## СТАТЬЯ

□ □ □

Наконец, рассказ «В зеркале» разделен на две части: в первой абрис повествователя размыт примерно так же, как в предыдущих двух рассказах, а во второй осуществляется резкий переход от «объективирующего» третьего лица к первому, но ситуация только осложняется, поскольку «я» вносит в нее новый элемент игры и связанной с этим неоднозначности. «Почти всегда двусмысленное, „я“ навлекает на себя всяческие подозрения (в исповедальной литературе читатель подчас терпит его излияния через силу). Это местоимение словно предназначено для самых разных мистификаций; речь от первого лица — сфера, где вполне логично утверждает себя юмор. Местоимение „он“ становится двусмысленным только тогда, когда его используют как прием, вводящий в заблуждение относительно персонажа, на которого это местоимение указывает (например, в некоторых романах Фолкнера). Именно поэтому в рассказе „В зеркале“ нужен переход от третьего лица к первому, чтобы все вновь стало неопределенным, обманчивым; точно так же в „Обезумевшей памяти“ внезапное финальное появление „я“ дает ход раздражающему возвращению к реальности, которая вызывает крайние сомнения, — и это потому, что мы соприкасаемся с реальным лишь в модусе воображаемого, приближаемся к истине с помощью вымысла, заключающего своего рода пакт с иллюзией»[44].
Заметим, однако, что «я» в последних фразах этого рассказа обретает слабую надежду, связанную с упомянутой им «третьей редакцией» — текстом, который юный рассказчик хочет передать «Луизе»; и эта надежда, как можно предположить, имеет некоторое, пусть и опосредованное, отношение к личности писателя. Именно эти несколько фраз, как ни странно, предвосхищают движение к «я» поэмы «Морские мегеры», венчающей тот период творчества Дефоре, который представлен в нашей книге.

□ □ □

## СПИСОК ЗАДАНИЙ
**A.** Какой поэмой, согласно статье о рассказах Дефоре, венчается период его творчества, представленный в книге?
**B.** Пожалуйста, допишите следующую часть статьи о рассказах Дефоре, начиная после ее последнего предложения.

## СТРОКИ
□ □ □

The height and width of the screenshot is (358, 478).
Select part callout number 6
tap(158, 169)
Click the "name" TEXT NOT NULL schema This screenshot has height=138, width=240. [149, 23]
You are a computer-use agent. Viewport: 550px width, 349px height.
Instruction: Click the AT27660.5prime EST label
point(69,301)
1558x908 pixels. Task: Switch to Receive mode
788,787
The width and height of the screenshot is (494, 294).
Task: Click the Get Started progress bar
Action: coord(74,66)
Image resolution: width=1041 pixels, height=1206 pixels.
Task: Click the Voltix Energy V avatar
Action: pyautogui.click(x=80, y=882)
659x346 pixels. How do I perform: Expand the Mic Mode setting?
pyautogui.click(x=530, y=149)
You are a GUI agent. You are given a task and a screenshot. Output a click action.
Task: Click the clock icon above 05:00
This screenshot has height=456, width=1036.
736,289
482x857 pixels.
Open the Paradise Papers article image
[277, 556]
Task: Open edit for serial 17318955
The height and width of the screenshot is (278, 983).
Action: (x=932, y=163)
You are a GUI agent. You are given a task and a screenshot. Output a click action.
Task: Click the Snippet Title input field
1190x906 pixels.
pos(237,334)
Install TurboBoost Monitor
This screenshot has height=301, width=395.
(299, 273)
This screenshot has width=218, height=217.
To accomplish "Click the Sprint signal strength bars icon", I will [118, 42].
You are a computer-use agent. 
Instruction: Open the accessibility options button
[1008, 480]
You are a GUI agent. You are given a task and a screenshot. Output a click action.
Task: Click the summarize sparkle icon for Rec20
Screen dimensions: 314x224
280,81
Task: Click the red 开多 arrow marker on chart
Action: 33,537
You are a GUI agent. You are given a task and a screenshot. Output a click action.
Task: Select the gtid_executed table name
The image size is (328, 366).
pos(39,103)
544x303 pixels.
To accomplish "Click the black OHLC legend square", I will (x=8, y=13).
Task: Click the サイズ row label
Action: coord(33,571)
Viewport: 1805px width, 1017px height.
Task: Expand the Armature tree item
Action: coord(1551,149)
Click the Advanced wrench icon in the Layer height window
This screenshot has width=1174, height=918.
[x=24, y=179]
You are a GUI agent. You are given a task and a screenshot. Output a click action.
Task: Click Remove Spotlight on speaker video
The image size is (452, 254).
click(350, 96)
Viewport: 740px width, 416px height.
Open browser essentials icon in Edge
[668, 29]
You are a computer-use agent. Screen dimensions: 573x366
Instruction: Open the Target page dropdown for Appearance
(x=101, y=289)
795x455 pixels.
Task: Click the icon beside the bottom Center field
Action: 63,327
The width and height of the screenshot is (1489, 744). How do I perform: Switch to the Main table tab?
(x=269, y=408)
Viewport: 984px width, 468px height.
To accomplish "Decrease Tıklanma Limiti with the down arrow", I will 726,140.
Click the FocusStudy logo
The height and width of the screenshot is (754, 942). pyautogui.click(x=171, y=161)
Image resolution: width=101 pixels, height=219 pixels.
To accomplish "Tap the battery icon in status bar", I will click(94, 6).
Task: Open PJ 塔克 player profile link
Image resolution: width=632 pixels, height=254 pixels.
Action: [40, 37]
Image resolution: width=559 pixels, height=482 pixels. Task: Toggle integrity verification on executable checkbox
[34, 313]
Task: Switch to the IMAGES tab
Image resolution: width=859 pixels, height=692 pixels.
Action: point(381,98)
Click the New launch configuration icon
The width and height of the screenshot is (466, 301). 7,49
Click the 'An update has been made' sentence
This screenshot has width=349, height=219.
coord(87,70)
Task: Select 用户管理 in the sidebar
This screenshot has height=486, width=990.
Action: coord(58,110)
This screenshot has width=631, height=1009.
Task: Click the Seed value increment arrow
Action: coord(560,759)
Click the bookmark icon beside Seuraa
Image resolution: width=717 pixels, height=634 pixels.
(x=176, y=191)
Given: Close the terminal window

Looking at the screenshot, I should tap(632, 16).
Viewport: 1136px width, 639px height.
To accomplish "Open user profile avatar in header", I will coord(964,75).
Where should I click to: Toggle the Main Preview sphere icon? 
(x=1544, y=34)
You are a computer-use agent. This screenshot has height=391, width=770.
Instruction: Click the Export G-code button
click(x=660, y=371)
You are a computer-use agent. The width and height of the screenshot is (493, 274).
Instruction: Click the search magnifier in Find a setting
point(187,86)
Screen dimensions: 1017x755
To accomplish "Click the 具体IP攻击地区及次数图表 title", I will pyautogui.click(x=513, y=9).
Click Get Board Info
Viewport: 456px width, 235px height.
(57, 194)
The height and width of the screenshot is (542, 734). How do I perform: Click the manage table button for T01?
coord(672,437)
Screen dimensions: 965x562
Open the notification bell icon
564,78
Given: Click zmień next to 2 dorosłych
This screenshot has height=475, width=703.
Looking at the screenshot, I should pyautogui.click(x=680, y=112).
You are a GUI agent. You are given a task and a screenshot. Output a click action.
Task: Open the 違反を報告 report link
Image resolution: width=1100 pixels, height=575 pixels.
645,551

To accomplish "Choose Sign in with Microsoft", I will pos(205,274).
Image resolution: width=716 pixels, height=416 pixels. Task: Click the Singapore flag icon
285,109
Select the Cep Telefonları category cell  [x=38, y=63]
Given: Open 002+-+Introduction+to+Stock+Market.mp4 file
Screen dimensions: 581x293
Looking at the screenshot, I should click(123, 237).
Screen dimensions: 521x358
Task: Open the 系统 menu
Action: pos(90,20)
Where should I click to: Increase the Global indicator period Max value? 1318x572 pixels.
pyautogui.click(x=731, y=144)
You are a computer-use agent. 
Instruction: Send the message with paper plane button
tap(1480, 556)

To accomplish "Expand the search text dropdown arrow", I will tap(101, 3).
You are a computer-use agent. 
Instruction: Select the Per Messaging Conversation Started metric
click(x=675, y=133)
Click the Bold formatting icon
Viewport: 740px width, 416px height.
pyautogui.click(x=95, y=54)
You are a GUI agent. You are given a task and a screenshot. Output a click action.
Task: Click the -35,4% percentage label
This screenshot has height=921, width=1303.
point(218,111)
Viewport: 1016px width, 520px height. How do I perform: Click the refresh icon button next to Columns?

□ □ □

## ОТВЕТЫ ПО ЗАДАНИЯМ
**A.** Поэмой «Морские мегеры».

**B.**
* * *
Переход от графичной прозы сборника «Детская комната», несколько напоминающей французскую прозу XVII–XVIII веков, к бурлящей, красочной словесной массе «Мегер» выглядит настолько резким, что, несмотря на очевидную тематическую близость рассказов и поэмы, при первом чтении трудно поверить, что эти стихи написаны тем же пером. Вероятно, сдвиг должен чувствоваться и в русской версии, хотя перевод стеснен просодией другого языка, а элементы звукового строя поэмы, моделирующего, вне всякого сомненья, произвол природных стихий, — затянутый, неурегулированный стих (в оригинале — длиннее александрийского: 13, 15, а то и 17 слогов[45]) с «трудным», осложненным дислокациями синтаксисом, то возникающая, то исчезающая концевая рифма, множество ассонансов, аллитераций и т. п.[46], — отражены в русском тексте, естественно, не полностью и распределены несколько иначе (особенно пострадало название «Les Mégères de la mer», с невоспроизводимой омофонией la mer, «море», и la mére, «мать», и созвучием этих слов с les mègeres, «мегеры»).
Здесь стоит вновь обратиться к концепции Ива Бонфуа, потому что «Мегеры» могут служить, пожалуй, наиболее сильным аргументом в интересующей нас полемике этого автора с Морисом Бланшо (отметим, впрочем, что Бланшо написал свое эссе еще до появления поэмы). Согласно Бонфуа, стилевому сдвигу, о котором мы только что говорили, отвечает расширение предметного поля, — если в прозе Дефоре физическая реальность представлена довольно скупо, а предыдущий по отношению к «Мегерам» рассказ «В зеркале» и вовсе сводит ее к минимуму, то в «Мегерах» она возвращается, более того, врывается с необычайным напором: «редко поэзия и даже живопись, во всяком случае на Западе, создают впечатление столь полной насыщенности знака богатством чувственного мира, это хокусаевская „Волна“, прокатывающаяся по французскому языку»[47]. И с первого же стиха здесь появляется «я», тоже в новом качестве — не абстрактное, остаточное «я» прозы, то и дело обесцениваемое критическим дистанцированием или сарказмом, но существо из плоти и крови, которому вновь возвращено слово. Кажется, привычные отношения говорящего субъекта и мира восстановлены, но на деле ситуация не так проста.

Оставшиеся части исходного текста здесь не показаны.